General information
- Type: Business Jet
- National origin: United States
- Manufacturer: Otto Aerospace

History
- Introduction date: planned 2030
- First flight: planned early 2027

= Otto Phantom 3500 =

Planned light twin-engine business jet

The Otto Phantom 3500 is a light business jet developed by American startup Otto Aerospace.

== History ==

In 2024, initial wind tunnel testing validated the full laminar flow, cutting drag by 35% over rivals.
By May 2025, engines, avionics, complex forgings and castings were ordered towards a 2026 final assembly, before a maiden flight in early 2027.
The all-composite fuselage will be built by Leonardo S.p.A. in Grottaglie in southern Italy, Mecaer Aviation will provide the landing gear, and the fuel system will be designed and manufactured by Secondo Mona S.p.A., but the wing supplier was not selected by then.
The preliminary design review should be concluded in October 2025.

Half of the billion dollar program is needed for aircraft development, the remainder to set up a final assembly line.
A Series B funding round seeking hundreds of millions of dollars should be completed by the end of 2025.
Four production-conforming aircraft will be used for three years of flight testing towards a US Federal Aviation Administration certification.

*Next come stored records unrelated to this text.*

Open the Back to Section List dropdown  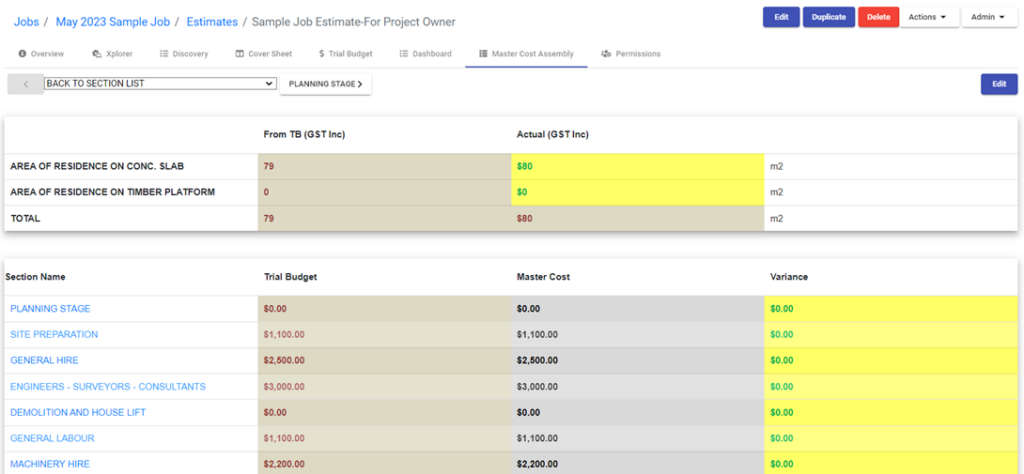click(x=160, y=84)
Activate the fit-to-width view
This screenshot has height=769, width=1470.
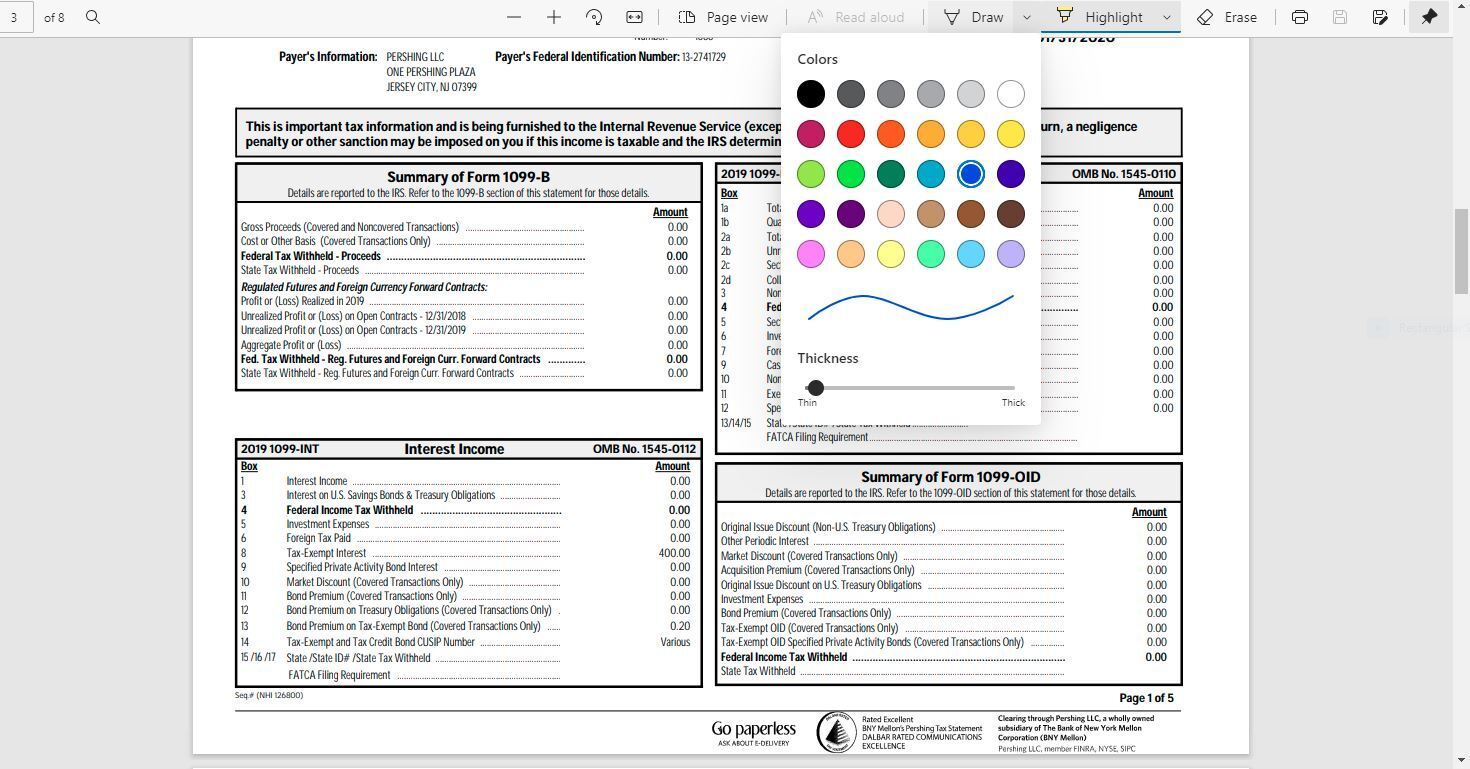pos(633,17)
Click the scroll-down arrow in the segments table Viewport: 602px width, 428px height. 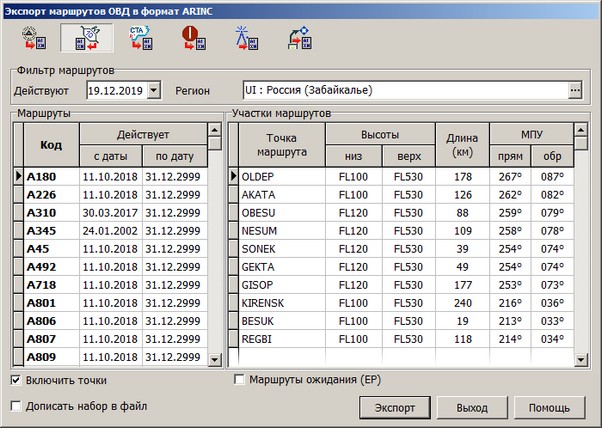click(577, 359)
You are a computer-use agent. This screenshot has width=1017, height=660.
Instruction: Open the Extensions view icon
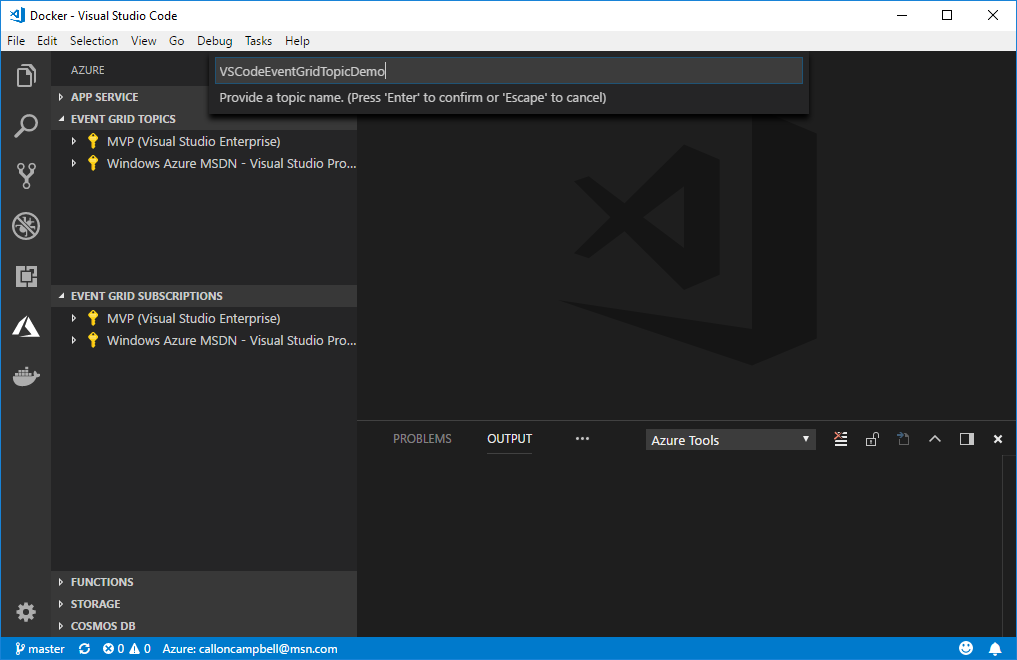point(26,276)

On September 29, 2025 the company announced a contract with Flexjet to buy 300 aircraft in a deal that would be worth approximately $5.85 billion based on market pricing.

== Design ==

Powered by a pair of 3,600 lbf (16 kN) Williams FJ44s, the Phantom 3500 should stay below the FAR Part 23 19,000 lb (8,618 kg) MTOW limit.
Its passenger capacity is similar to super-midsize business jets like the Bombardier Challenger 3500 and Embraer Praetor 500 powered by 6,500-7,300 lbf Honeywell HTF7000s. Unlike other aircraft in the segment with constant-diameter fuselages, however, the Phantom's fuselage diameter is continuously variable from nose to tail. This creates a continuous arc along the cabin ceiling and provides a maximum interior height of six feet, five inches, exceeding that of large-cabin, ultra-long-range Gulfstream and Bombardier types.

The Phantom 3500 is expected have a range of 3,700 nmi (6,850 km) while burning 50% less fuel than rivals due to its lightweight design at almost one-half the MTOW, and low-drag, eschewing passenger windows to maintain laminar flow.

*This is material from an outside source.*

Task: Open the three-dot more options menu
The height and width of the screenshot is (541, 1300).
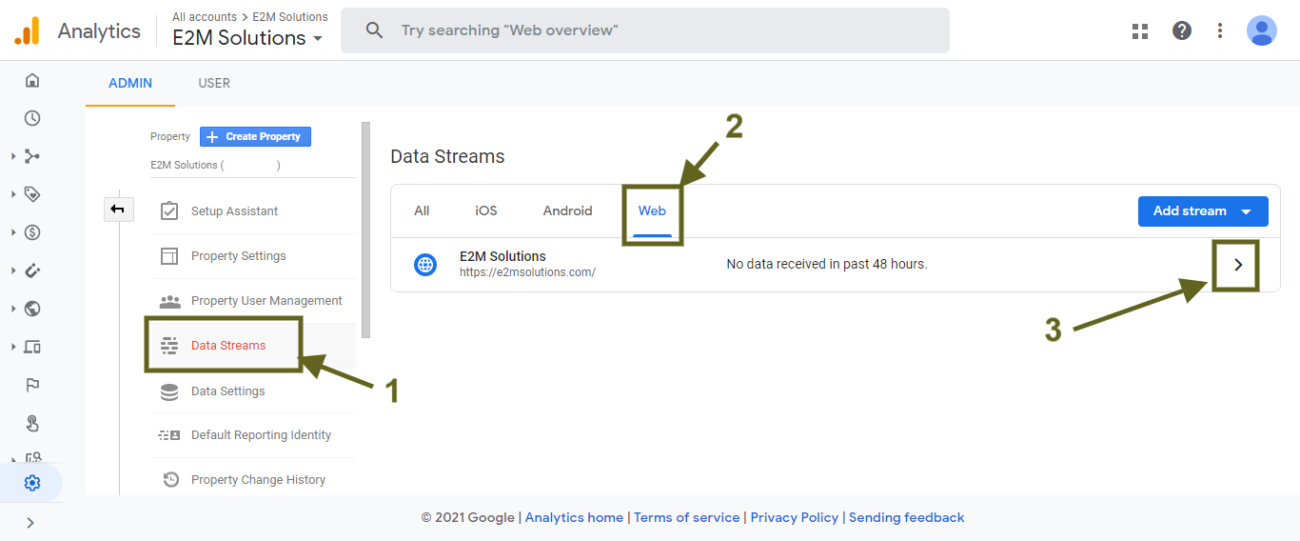Action: click(x=1220, y=31)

Its 50,000 ft cruise altitude would reduce drag and would be above the contrail formation zone.
An intercontinental range of 4,300 nmi could be reached through a higher weight as some requirements from the more-stringent Part 25 are included.
Otto's laminar flow technology would be applicable to a 75 seats regional jet.

The plane is windowless, and instead lined with digital panes that display a virtual view of the outdoors. The virtual windows are powered by high-resolution cameras on the outside of the aircraft, and the lack of windows make the aircraft more aerodynamic.